The Mayo Clinic recently began a three-year pilot PCMH project in Wisconsin, in conjunction with Group Health Cooperative of Eau Claire.
Crucially, insurance companies are coming on board. In January, Indianapolis-based benefits company WellPoint announced a new payment system designed to promote better primary care, with increases to regular fees, payments for “non-visit” services, and shared savings payments based on quality outcomes and reduced medical costs.
Blue Cross and Blue Shield has reported success with PCMH models.
Meanwhile, the Centers for Medicare & Medicaid Services (CMS) is testing a PCMH model to see whether it generates higher quality of care and cost savings. So is the Department of Veterans Affairs.
—David Meyers, MD, director, Center for Primary Care, Prevention and Clinical Partnerships, Agency for Healthcare Research and Quality, Washington, D.C.
Primary-care doctors, hospitalists and government officials say the concept is likely here to stay. “We’re in a period of change,” Dr. Meyers says. “I don’t know where we’re going to be in five years from now, but forces are aligning such that this may really work.”
And hospitalists are vital to the success of any PCMH.
“The patient-centered medical home,” he says, “to be effective on what it can do, has to be integrated into a patient-centered medical neighborhood—the partnership between primary care or ambulatory care and inpatient care, and specifically the hospitalists and those folks working in nursing homes and skilled nursing facilities.”
Gordon Chen, MD, a cardiologist and senior vice president of medical affairs at Chen Medical in Miami, where a number of PCMH concepts have been in place for 10 years, says that he works both with hospitalists employed by Chen Medical and some not employed by Chen Medical.
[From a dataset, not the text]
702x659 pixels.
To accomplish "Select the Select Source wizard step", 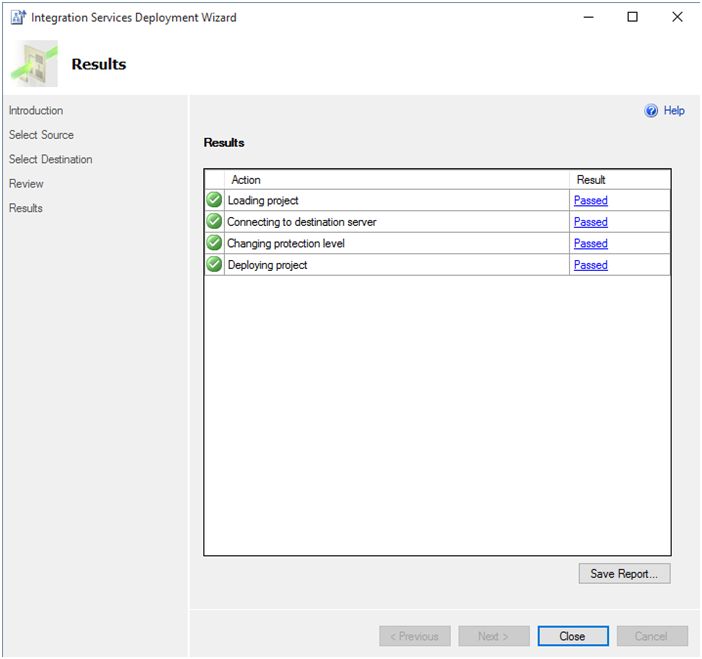I will pos(41,135).
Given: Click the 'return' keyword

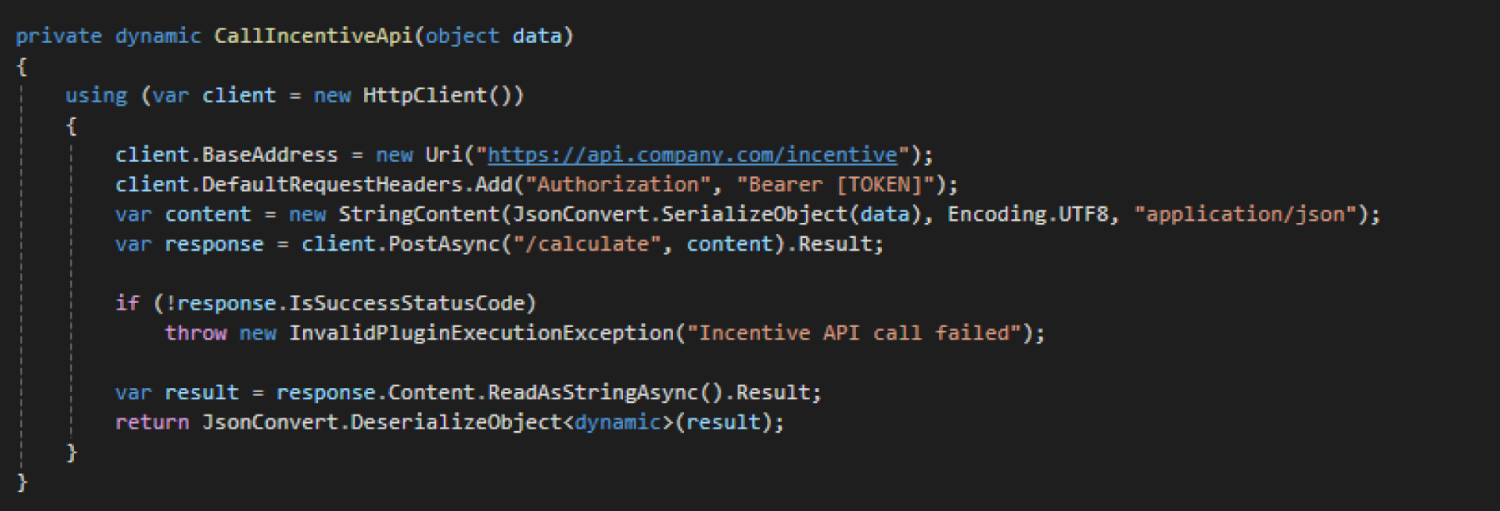Looking at the screenshot, I should pyautogui.click(x=152, y=422).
And he notices the difference.
“It can be a little bit more difficult to reach and to coordinate and collaborate with other physicians, but we can do it,” he says.
A tighter connection allows information to flow better between the PCPs and the hospitalists, he points out.
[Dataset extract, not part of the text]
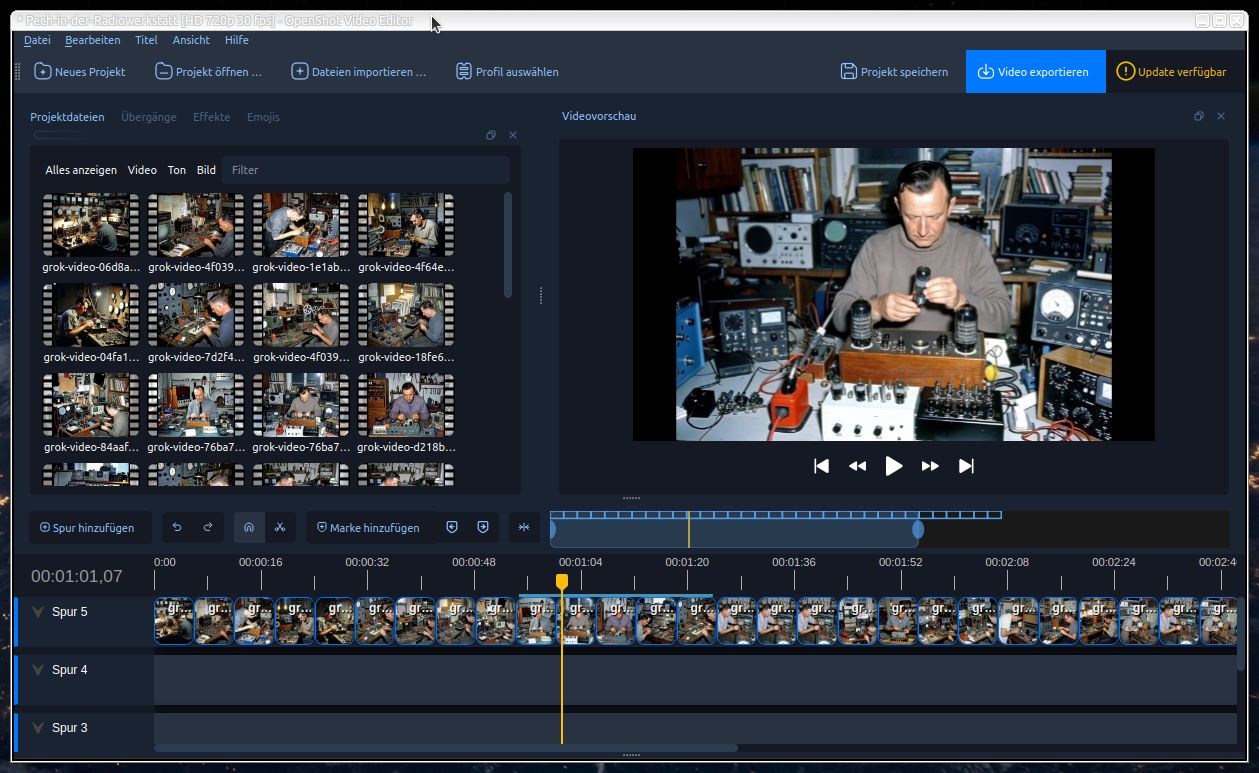The height and width of the screenshot is (773, 1259).
Task: Skip to the start of the video
Action: click(x=821, y=466)
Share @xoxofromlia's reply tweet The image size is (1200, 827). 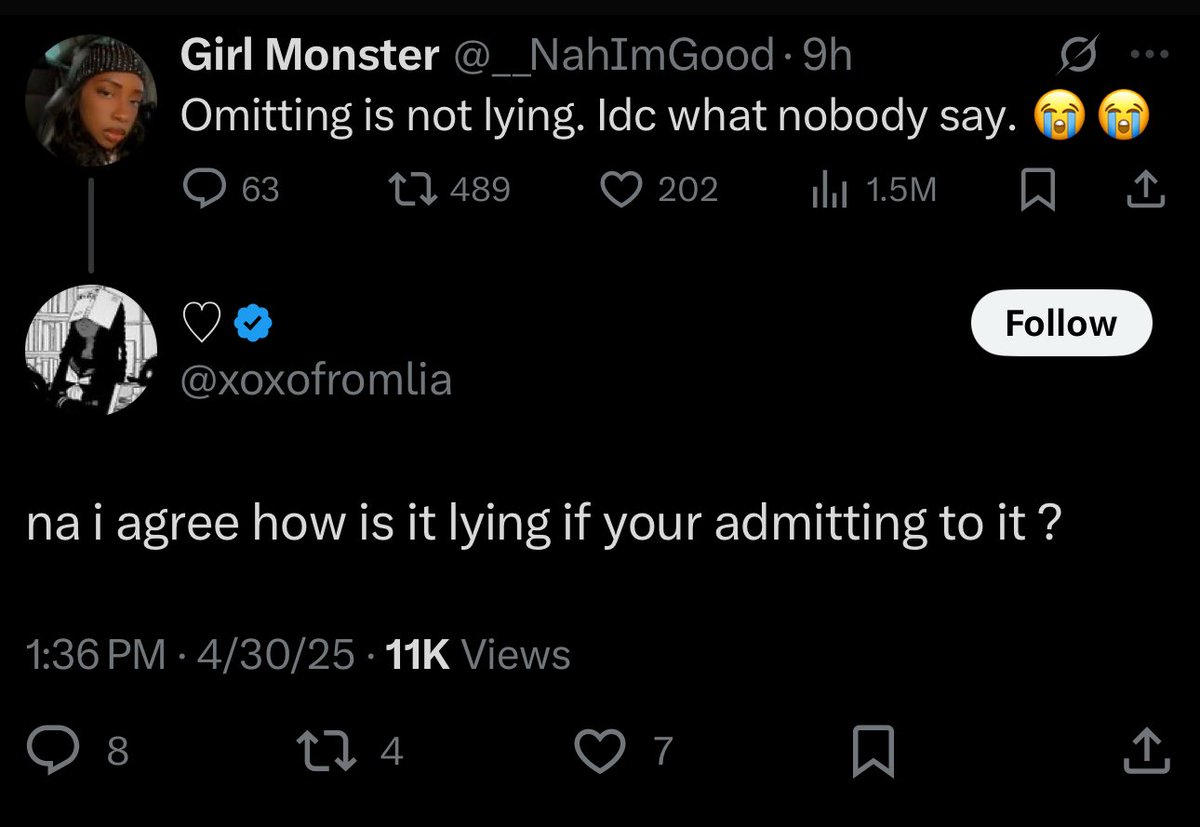[1146, 751]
“One of the most frustrating things as a physician is to find out that your patient had a prolonged hospitalization and they come to see you in the clinic and you don’t have any information,” Dr. Chen says. “You look at this new medication list and you’re trying to put the pieces together. When a doctor doesn’t have all the information, and is guessing … it leads to poor decisions being made.”
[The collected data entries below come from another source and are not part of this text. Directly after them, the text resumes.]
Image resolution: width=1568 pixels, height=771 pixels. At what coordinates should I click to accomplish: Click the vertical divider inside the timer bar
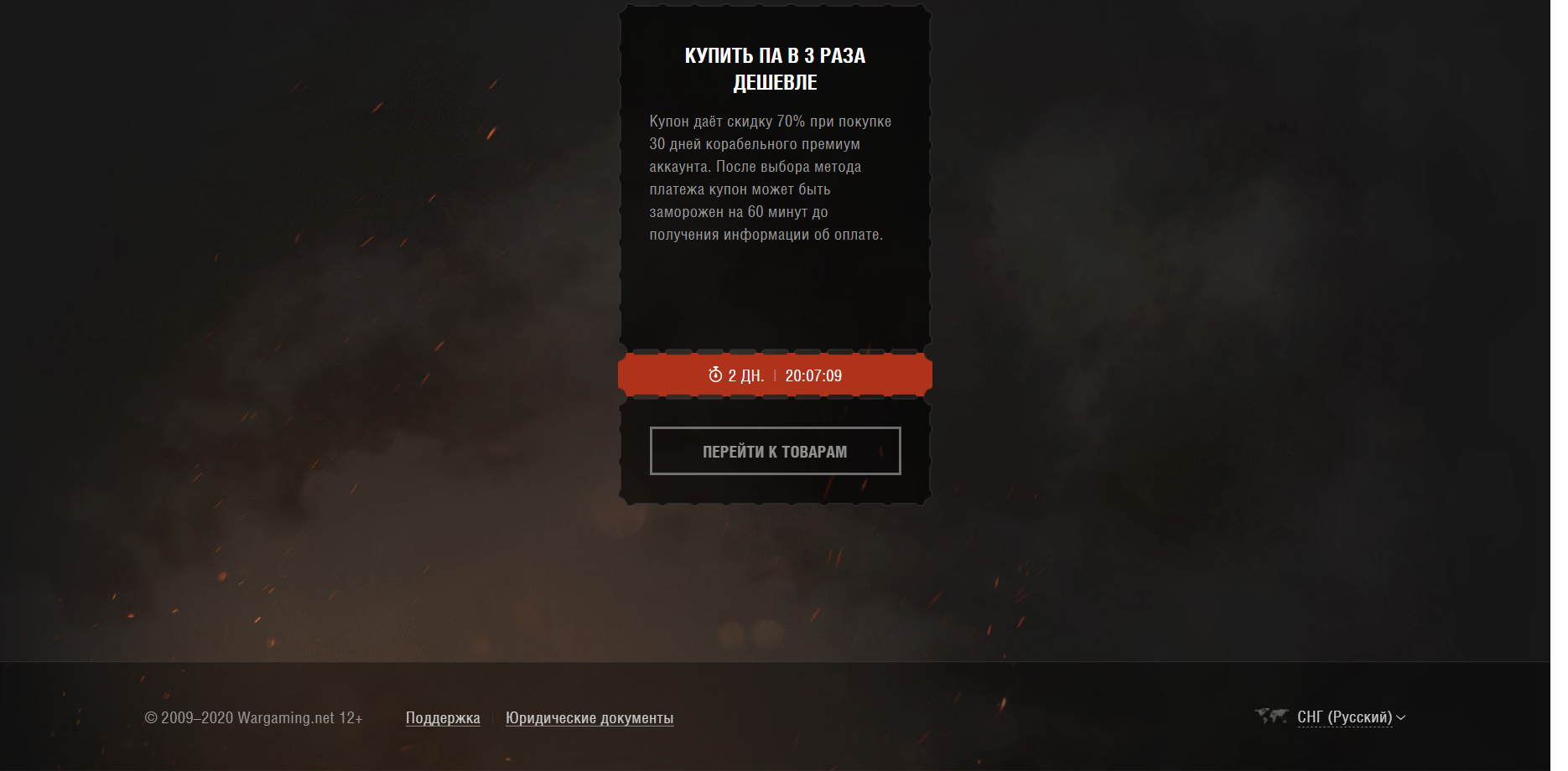(x=775, y=375)
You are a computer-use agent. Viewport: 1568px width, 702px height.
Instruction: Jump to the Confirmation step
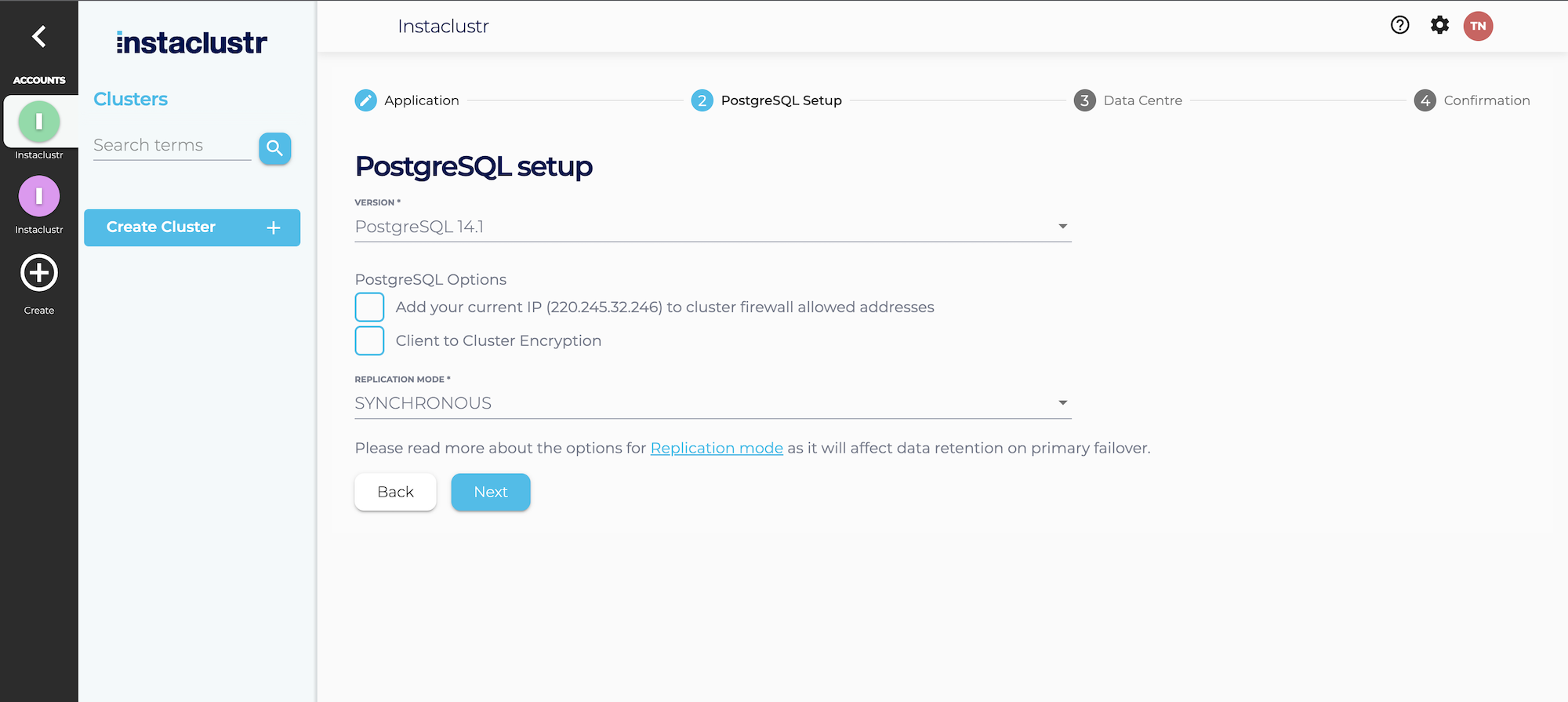pos(1472,100)
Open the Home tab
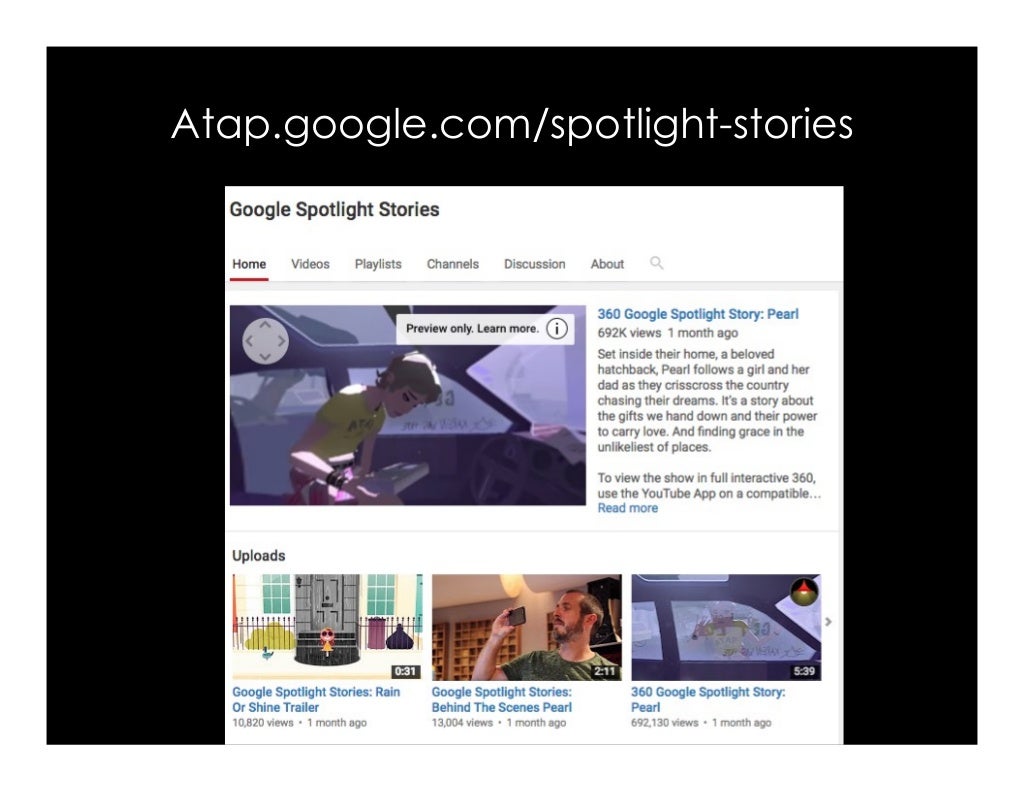Image resolution: width=1024 pixels, height=792 pixels. [249, 264]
Back at Dean Health System in Wisconsin, Dr. Eichhorn is confident that the concepts behind the patient-centered medical home can only be good for patients. Still, the project there—as at many other places—is a work in progress.
“Emphasizing wellness and preventative health certainly conveys significant benefits,” he says. “The challenge is defining what is a patient-centered medical home. It sounds like every group is struggling what that means and how to define it and then how to track your outcomes. And then does the patient have a sense of that? Are they appreciating something different in what’s happening to their healthcare?”
Thomas R. Collins is a freelance writer in South Florida.